24th World Conference

28th October, 2021 (Thursday)
19:30-19:50 (CET)
Redesigning Futures

Futures or the Reproduction of Oppression

Event Speaker
Event Description

The way humans think about the future creates fragility: excessive path-dependency exposes us. Our desire for certainty is constructed. Stuck in a quest for optimisation, preparation, and planning, we use our range of anticipatory systems and processes (ASP) to predict risks, reduce their negative externalities, and optimise foreseen opportunities. This quest for time optimisation is another road to seek security, regardless of factors and variables that hint both at its undesirability and its impossibility. In that sense, Western psychosis alienated us from a more anchored, indigenous understanding of the world. We have colonised our evolution in the cycle of life as a quest for options to be maximised.
By ‘Indigenous’, I refer to critical Indigenous methodologies as advanced by decolonial First Peoples researchers, from Linda Tuhiwai Smith to Leanne T. Simpson, right through Afrikana Studies. The following article is an effort to explore ways of connecting decolonial studies with futures studies. This article aspires to nourish a conversation between fields in the hope that such interaction will benefit us all.

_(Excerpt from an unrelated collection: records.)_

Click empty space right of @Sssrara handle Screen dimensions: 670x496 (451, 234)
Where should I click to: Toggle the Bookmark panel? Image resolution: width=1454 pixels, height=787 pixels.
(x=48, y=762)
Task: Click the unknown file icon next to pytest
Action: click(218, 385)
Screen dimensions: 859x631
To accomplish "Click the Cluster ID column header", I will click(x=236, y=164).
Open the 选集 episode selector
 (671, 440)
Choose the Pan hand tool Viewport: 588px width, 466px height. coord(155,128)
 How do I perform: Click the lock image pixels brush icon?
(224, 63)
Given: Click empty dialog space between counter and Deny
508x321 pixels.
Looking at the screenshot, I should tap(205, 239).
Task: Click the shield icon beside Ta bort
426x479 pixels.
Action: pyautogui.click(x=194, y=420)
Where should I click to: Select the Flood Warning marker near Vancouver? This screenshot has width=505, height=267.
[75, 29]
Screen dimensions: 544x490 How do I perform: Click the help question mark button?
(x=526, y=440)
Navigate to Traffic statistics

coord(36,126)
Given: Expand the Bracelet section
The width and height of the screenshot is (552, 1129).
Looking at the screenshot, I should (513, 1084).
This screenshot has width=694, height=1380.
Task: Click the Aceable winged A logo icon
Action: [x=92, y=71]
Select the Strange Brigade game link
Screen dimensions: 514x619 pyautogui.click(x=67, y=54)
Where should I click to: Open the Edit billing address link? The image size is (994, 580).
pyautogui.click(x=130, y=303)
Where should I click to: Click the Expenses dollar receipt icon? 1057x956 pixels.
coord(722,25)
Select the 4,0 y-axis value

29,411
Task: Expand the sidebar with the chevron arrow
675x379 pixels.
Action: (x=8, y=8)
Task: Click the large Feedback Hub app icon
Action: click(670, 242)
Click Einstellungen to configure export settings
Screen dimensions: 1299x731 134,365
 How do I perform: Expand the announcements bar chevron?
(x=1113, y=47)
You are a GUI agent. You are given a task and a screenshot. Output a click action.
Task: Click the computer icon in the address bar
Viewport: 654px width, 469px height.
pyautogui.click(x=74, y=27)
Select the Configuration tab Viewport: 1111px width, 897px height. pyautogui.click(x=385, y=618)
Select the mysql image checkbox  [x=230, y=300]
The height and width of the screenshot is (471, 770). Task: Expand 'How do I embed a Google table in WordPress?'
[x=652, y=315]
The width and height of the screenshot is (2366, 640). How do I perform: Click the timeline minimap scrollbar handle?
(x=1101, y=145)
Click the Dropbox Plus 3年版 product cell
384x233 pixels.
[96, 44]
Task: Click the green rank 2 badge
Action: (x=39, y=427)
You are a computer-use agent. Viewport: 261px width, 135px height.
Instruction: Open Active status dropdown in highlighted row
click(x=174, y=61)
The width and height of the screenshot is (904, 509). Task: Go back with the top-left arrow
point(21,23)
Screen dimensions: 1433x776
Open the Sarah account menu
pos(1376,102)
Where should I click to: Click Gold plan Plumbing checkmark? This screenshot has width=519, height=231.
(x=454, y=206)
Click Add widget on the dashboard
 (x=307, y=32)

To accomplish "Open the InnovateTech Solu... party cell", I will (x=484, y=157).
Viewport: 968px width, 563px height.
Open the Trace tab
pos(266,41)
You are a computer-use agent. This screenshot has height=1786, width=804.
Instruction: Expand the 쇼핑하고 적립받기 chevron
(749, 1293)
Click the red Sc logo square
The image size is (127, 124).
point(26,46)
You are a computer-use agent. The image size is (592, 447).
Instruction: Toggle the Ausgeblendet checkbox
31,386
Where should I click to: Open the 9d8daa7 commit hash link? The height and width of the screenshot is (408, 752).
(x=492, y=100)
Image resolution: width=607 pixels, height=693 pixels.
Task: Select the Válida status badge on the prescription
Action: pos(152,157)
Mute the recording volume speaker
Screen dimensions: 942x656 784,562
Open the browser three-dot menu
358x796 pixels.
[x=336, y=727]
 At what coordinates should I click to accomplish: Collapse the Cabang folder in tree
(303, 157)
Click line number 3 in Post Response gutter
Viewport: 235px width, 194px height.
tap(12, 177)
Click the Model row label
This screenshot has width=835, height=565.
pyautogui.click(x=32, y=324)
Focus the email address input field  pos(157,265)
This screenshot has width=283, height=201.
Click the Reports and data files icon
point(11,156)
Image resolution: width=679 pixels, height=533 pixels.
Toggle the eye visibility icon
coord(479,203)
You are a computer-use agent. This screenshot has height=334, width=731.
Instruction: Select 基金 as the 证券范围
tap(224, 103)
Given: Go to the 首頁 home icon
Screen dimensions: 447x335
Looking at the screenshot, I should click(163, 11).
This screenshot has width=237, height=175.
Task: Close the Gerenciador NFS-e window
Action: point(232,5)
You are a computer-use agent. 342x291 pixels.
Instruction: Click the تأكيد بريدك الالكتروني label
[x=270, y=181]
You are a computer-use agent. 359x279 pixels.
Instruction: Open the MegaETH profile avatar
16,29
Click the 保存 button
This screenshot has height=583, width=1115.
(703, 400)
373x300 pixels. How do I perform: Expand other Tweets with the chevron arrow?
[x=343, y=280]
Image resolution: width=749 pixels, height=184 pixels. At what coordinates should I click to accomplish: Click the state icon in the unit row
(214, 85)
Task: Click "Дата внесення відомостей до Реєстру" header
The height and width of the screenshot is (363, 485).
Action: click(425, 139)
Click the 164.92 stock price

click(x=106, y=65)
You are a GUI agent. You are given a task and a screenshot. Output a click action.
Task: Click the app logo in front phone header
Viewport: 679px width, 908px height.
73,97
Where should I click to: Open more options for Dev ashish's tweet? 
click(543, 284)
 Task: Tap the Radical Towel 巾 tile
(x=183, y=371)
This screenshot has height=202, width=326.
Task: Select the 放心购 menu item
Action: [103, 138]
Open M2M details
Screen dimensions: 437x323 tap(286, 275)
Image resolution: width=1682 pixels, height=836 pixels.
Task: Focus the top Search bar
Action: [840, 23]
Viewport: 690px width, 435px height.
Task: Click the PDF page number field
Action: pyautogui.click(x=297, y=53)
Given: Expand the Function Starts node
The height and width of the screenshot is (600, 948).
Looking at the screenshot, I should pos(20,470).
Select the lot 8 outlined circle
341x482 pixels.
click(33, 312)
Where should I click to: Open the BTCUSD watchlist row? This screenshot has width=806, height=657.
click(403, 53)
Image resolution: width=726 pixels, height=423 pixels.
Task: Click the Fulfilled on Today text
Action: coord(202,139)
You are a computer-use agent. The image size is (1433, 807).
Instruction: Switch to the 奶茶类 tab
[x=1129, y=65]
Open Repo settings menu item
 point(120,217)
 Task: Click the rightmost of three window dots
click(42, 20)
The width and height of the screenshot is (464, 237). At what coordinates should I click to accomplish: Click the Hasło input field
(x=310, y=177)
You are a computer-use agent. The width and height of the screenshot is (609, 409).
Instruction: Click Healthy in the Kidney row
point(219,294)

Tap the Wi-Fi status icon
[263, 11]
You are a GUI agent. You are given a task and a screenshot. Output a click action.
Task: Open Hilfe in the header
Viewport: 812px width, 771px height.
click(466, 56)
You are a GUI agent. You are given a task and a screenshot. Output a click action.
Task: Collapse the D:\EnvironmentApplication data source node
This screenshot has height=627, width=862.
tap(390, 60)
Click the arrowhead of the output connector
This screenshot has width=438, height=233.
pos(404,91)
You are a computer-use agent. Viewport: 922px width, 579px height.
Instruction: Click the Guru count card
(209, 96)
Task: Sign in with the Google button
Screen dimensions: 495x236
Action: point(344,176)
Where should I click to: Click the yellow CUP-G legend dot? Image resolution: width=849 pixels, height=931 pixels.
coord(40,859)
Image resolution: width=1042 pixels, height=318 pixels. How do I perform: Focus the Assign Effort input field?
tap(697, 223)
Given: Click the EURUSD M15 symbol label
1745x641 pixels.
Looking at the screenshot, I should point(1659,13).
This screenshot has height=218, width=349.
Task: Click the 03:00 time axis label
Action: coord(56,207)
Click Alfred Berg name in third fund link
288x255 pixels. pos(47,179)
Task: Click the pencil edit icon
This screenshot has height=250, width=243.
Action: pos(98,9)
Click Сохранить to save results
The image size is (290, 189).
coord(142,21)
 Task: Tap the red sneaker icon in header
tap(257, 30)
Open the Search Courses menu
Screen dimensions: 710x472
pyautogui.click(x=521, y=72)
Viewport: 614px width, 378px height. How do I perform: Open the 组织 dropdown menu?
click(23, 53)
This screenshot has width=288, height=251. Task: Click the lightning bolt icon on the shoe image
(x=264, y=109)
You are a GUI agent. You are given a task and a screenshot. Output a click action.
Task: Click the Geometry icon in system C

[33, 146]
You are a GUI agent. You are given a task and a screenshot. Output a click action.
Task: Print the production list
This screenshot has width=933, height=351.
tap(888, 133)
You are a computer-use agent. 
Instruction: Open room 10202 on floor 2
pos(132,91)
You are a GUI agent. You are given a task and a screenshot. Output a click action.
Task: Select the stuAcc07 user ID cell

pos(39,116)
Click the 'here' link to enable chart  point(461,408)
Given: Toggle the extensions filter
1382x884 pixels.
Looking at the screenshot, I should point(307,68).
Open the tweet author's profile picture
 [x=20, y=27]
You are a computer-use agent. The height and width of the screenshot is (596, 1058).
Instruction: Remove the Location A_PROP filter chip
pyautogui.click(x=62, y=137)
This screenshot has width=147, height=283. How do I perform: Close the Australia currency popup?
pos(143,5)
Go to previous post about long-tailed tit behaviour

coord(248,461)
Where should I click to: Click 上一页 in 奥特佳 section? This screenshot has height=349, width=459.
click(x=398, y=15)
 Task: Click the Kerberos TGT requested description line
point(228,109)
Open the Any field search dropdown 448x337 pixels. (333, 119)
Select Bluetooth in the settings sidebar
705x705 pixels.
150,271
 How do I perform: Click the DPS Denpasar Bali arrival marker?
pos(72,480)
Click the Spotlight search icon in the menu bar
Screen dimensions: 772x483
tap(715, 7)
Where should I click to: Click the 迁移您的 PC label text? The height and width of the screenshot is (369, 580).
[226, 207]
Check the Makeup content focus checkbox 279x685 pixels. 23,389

Always competing for a single truth, we are lost in mirrors of fake uncertainty with the unpleasant feeling of missing out. While neoliberalism has managed the exploit of self-appropriating ‘innovation’ as its own label, it is painful to see how generations are encouraged to reproduce the lack of diversity of ideas, cultures, and peoples.

There is evidence of a correlation between our use of specific anticipatory systems and processes and the reproduction of dominant systems of oppression as a form of continuity (I). Once acknowledged, this vicious cycle can only be challenged by a reconfiguration of our understanding of the methods, use and purpose of the study of said anticipatory systems and processes (III), for which there is already evidence of sense-making through collective intelligence knowledge creation processes (II).